桃やモモの話

誠に勝手ながら9月2日(土)は午後から営業とさせていただきます。

この日は果樹試験場の年に一度のイベント、参観デーです。
今年もおそらく果物試食コーナーでせっせと助っ人しているので遊びに来てください♩

ガリガリかたい桃『おどろき』が収穫になりました。
おどろき、美晴白桃、阿部白桃がガリガリ3兄弟と呼ばれている桃らしいです。

阿部白桃はうちにはありませんが、美晴白桃はもう少し後で少量出る予定です。

肉質はゴム質で日ごとにバリバリ→カリカリ→ゴニョゴニョした食感になります。

桃は皮のそばが一番美味しいので皮をむいてしまうと美味しいところを棄てることになります。うぶ毛を流水でこすり洗いしてよく落として皮ごと食べるのがおすすめです。

スーパーでよく「桃を押さないでください」という注意書きをよく目にしますが、なぜ桃を押すといけないのか知らない方が多いと思います。

実際私もお店に立つ前までは、桃を押してはいけないと知っていましたが、押された桃がどうなってしまうのか知りませんでした。

3日目くらいからこのように強く押された部分が灰色っぽく変色します。

当然同じように並べていてもこの桃は売れ残り、半額の値札をつけても見向きもされず、私の胃袋に収まりました。

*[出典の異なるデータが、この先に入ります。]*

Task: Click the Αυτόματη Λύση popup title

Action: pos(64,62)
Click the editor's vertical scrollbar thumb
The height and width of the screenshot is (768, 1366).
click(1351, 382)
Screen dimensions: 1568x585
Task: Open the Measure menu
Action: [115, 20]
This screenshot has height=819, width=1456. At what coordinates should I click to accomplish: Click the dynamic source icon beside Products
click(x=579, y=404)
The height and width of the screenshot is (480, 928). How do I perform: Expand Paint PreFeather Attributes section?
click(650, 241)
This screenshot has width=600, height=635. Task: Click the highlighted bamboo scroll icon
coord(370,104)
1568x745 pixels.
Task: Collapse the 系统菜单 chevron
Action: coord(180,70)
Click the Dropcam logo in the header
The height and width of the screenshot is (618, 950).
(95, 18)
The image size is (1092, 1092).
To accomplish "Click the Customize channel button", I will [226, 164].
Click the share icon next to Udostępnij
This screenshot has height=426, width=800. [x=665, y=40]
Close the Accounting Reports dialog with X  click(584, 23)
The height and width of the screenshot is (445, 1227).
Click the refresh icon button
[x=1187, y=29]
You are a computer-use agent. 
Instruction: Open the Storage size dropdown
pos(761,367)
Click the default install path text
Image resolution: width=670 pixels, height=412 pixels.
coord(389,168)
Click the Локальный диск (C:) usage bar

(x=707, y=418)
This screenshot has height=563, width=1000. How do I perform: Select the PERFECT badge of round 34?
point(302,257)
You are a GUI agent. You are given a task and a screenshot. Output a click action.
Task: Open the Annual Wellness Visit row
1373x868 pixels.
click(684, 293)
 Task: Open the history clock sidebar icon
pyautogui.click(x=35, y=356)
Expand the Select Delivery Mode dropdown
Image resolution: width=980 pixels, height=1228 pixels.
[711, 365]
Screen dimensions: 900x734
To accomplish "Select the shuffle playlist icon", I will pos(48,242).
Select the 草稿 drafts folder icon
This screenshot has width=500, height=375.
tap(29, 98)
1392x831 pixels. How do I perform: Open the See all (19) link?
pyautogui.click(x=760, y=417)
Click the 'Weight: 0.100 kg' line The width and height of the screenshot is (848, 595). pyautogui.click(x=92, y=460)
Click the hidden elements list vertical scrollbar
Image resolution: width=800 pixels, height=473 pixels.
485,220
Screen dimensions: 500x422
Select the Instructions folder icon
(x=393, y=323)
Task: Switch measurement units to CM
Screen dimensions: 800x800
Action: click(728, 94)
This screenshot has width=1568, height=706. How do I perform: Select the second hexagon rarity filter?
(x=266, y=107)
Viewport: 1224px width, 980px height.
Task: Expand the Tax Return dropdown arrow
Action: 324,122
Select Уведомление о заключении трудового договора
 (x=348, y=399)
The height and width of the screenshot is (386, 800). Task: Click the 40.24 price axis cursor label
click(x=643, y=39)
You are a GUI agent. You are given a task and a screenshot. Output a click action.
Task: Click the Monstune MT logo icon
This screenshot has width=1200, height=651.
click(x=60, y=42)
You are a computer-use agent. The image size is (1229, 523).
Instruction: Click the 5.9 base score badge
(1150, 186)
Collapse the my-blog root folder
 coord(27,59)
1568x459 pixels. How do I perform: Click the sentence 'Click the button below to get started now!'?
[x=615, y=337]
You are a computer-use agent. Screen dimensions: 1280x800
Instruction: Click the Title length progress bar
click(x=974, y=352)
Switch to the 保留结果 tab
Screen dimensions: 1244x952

桃は苗木を植えてから2年目で1つ2つ実を付けます。3年目でカゴひとつくらい採れます。
その間も高いお金をかけて年間10回以上農薬散布をし、肥料をまき、剪定をします。

無農薬の桃が病気にかからないで生き残る確率は0%に近いそうです。
逆に、無農薬でも虫や病気に強いのはナスらしいです。
人間だけじゃなくあらゆる生き物に好かれる桃…葉っぱもいい香りです!

そんな困難を乗り切って農家さんが大事に育ててやっと店頭に並んだ桃…押さないでくださいね。

今年のりんごが出ました!
祝、きおう、ファーストレディ、キュート、スイートメロディ、秋田紅ほっぺ。
今年のほっぺは果皮がガサガサになってしまいました。県内あちこちで発生しているらしく、多雨の影響のようです。
秋田に戻ってきてからこんなに雨が多い年は初めてです。皮を剥くとなんともないですが、例年よりもお安くしていますので是非お試し下さい。


すもも、プルーンがたくさん出ました!
【プルーン】
・レッドキュー
小さいから期待してなかったけど美味しい。

・パープルアイ
大粒で食べごたえあり。

両方ともシュガーやベイラーと比べて皮の色が薄いのであまり美味しそうに見えないのですが…おいしいです!

【スモモ】
・ハニーハート
赤い果肉、甘酸バランスがよい。どちらかというと酸味より甘みが強い。

・アルプス王子
甘酸っぱいスモモ。theスモモ。

・スイートかれん
多汁で甘い。

・大石中生(おおいしなかて)
皮が薄い。皮を食べなければとても甘い。

・紫峰
レモン型。甘酸バランスがよい。どちらかというと酸味もしっかり。

もう店頭になくなってしまいましたが昔でいう赤スモモ「ハリウッド」とスイカスモモ「ソルダム」も定番。

ソルダムは皮が緑っぽい頃は見た目が不味そうですが、ガリガリしていて好きです。皮が真っ赤になると果肉が柔らかくなって、私は苦手…
ちなみに桃はガリガリ、バナナは皮が少し青い派です。完熟のもそもそしたバナナは苦手です。好きなりんごは秋田ゴールド、シナノゴールドのような酸味の強いりんごです!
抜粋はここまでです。